Plantago major has been extensively studied in its native range
and a wealth of ecological, physiological and genetic information is
available for the species (Mølgaard, 1976; Kuiper & Bos, 1992;
Morgan-Richards & Wolff, 1999). It possesses many of the traits that
are common amongst the most successful introduced plants (Pysek et al.,
2009; Hejda et al., 2014; Pysek et al., 2015), including high phenotypic
plasticity, large ecological amplitudes, a high tolerance to human
disturbance, rapid growth rates, and the production of propagules with
specialized adaptations for long-distance dispersal such as mucilaginous
seeds and wind pollination (Young & Evans, 1973; Hawthorn, 1974; van
Dijk, 1984; Rahn, 1996; Samuelsen, 2000; Kreitschitz, Kovalev, & Gorb,
2016; Iwanycki Ahlstrand et al, 2018; Iwanycki Ahlstrand et al, 2019).

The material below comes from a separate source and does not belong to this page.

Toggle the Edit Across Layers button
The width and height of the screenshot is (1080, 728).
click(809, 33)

Furthermore, the species is capable of self-fertilizing, meaning that a
single propagule can putatively establish sexually reproducing
populations in new ranges (Baker, 1974; Wolff, 1991). As with other
selfing or clonal species, thousands of individuals of P. majorcan persist in a small area, but low genetic diversity within such
populations has been found (van Dijk & van Delden, 1981; Wolff et al.,
1994; Wolff & Morgan-Richards, 1998). The low genetic diversity and low
heterozygosity associated with highly selfing species suggests that
every population of P. major is presumed to be a highly inbred
line (Wolff, 1991; Wolff and Morgan-Richards, 1998).

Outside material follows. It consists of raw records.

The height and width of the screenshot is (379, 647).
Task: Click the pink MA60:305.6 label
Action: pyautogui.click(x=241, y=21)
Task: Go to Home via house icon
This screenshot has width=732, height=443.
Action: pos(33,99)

Despite the species being extensively studied in the UK, Denmark and The
Netherlands, the genetics of populations elsewhere in its native and
introduced ranges have seldom been investigated. The origins and genetic
diversity of non-crop plants that have been introduced across the globe,
and how genomic variation contributes to the success of global weeds
have rarely been studied (but see Ortiz et al, 2008; Cornille et al.,
2016; Zhu et al., 2017). To address these gaps, we take a
population-genomic approach and analyse thousands of genome-wide
single-nucleotide polymorphisms (SNPs), generated by
genotyping-by-sequencing (GBS) of Plantago major sampled from 50
populations across its global range to (1) infer ancestral origins of
introduced populations, and (2) retrace pathways of introduction to new
ranges including North and South America, Greenland, Iceland, Africa,
Hawaiʻi, the Canary Islands, Australia and New Zealand. GBS was chosen
based on its application to population genomics in non-model plants (Lu
et al., 2013). We test the hypotheses that P. major was dispersed
by Europeans during colonial times and that a high level of genetic
differentiation was not necessary for the successful establishment and
spread of introduced plants. This knowledge can help us understand the
dispersal and establishment of new potential plant introductions as well
as how introduced plants cope under climate change.